Panelist Maheen Kaleem then shared critical details from “The Sexual Abuse to Prison Pipeline” report, which speaks particularly to marginalized girls and women of color being routed into the criminal justice system after suffering from victimization and abuse.

According to the report, 31% of girls in the juvenile justice system have been sexually abused, compared to 7% of boys, and also experience a higher rate of trauma. A prime example of this can be found in girls and women who as victims of sex trafficking, are arrested and charged for prostitution.

“Young children, particularly children of color, are met with a punitive or criminal response for behaviors that are naturally those of children, Kruzan stated.

“Overarching, there is this myth that girls are fine, and we know that they’re not,” she continued. Other prevalent examples include that of truancy, substance abuse and girls who run away from home.

Charity Chandler, who at 16 stole a t-shirt and pack of underwear to support her family of six when her single mother fell ill, shared the criminalization she faced as a teenager in the juvenile justice system. As opposed to a social worker evaluating the situation or providing intervention, Chandler was immediately incarcerated and taken Lynwood jail and then transferred to juvenile hall.

“I’m here today as an advocate.
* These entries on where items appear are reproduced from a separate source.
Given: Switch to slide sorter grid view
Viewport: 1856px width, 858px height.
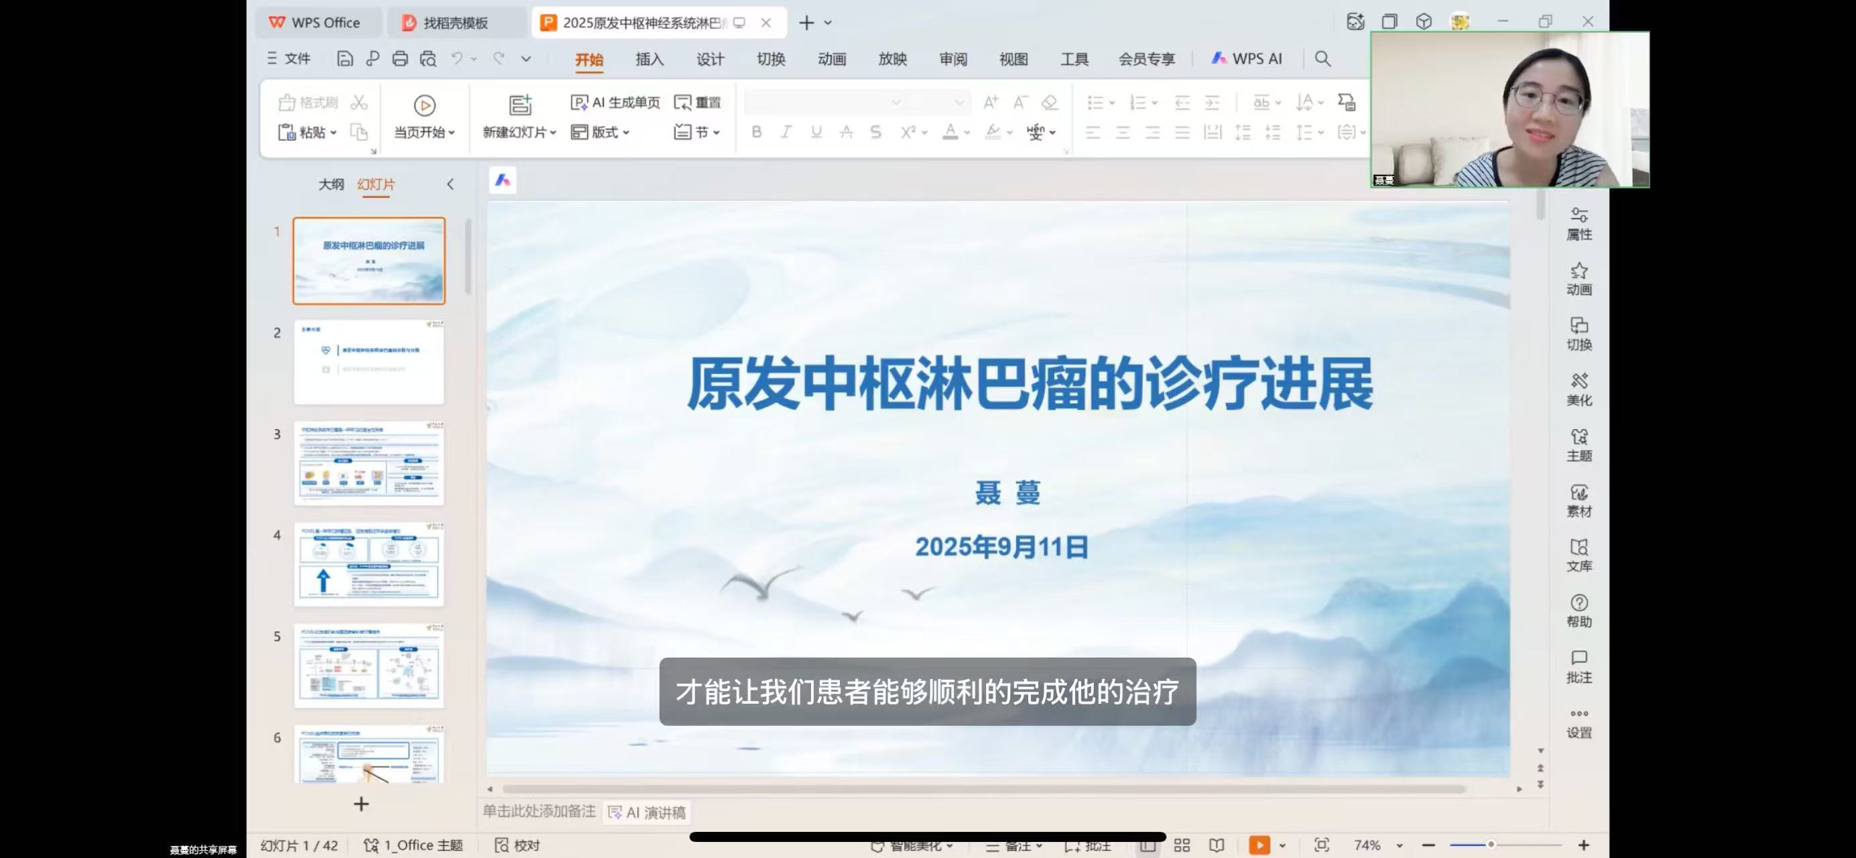Looking at the screenshot, I should (x=1182, y=844).
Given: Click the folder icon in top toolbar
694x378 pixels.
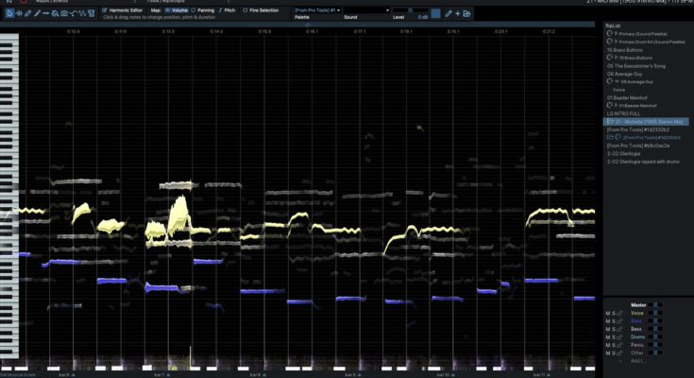Looking at the screenshot, I should (468, 14).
Yes I have a Master’s Degree, yes I’m the director of a million dollar organization, but I’m standing here today because our juvenile justice and foster care systems have to change and I refuse to see another girl experience what I endured,” Chandler said.
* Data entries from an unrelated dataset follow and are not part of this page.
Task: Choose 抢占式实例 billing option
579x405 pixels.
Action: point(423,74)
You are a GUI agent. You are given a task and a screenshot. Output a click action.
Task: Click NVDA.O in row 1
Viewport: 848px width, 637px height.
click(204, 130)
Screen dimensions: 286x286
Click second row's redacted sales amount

Los Angeles County Superior Court Judge Margaret Henry stepped in to provide her take on the prison pipeline report, stating that for girls, being locked up can be considered a form of protection from the wiles of the outside world.
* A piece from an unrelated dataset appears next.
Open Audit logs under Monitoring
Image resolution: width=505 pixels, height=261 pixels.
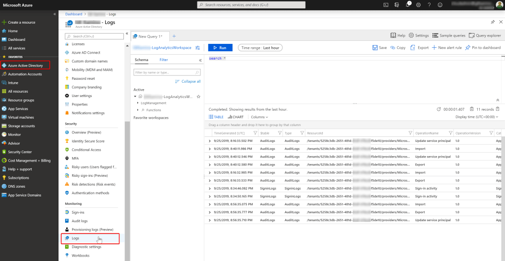79,221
Audience  listens attentively to the panelist discuss their personal testimonies on the abuse to prison pipeline for girls and women of color (Photo Credit/ Aonya McCruiston)

Audience listens attentively to the panelist discuss their personal testimonies on the abuse to prison pipeline for girls and women of color (Photo Credit/ Aonya McCruiston)

The panelists, however, thought otherwise, and offered keen rebuttals.

“We do rely on our juvenile and foster care systems to lock us up and protect us, but I was sexually abused while in foster care. For me, my abuse started in the system,” Charity Handler stated.

Zaire Holmes, who ran away from home at an early age and subsequently fell victim to prostitution, also shared her thoughts on the issue.

“My mom was very protective, she locked me in the house 24/7, which caused me to rebel and start running away from home,” Holmes stated. “Instead of being locked in, parents just need to talk to their kids more and get more involved in their future.”

Sara Kruzan also shared her tumultuous journey of being sentenced to life in prison without the possibility of parole for killing her former sex-trafficker, who consistently subjected the then teen to sexual abuse.

“I did 19 years in prison, I was never supposed to come home. The judge said that my trafficker’s profession had nothing to do with the crime,” Kruzan stated. “Imagine the collateral damage that occurs when you’re incarcerated as a youth. You have to constantly be stripped out, exposed, and vulnerable, imagine that.”

All of the panelists continue to serve as advocates on the issue, bringing to the forefront a topic that’s widely overlooked, girls and women in prison, and the mental, physical and emotional implications.

“When I reflect on my story as a formerly abused, formerly fostered, formerly incarcerated young woman, it’s only a very small fraction of a broader narrative amongst women of color in the inner-city, I’m just overjoyed that the report is finally addressing some of our most unheard issues and we’re happy to see something finally being done about it,” said panelist Esche Jackson.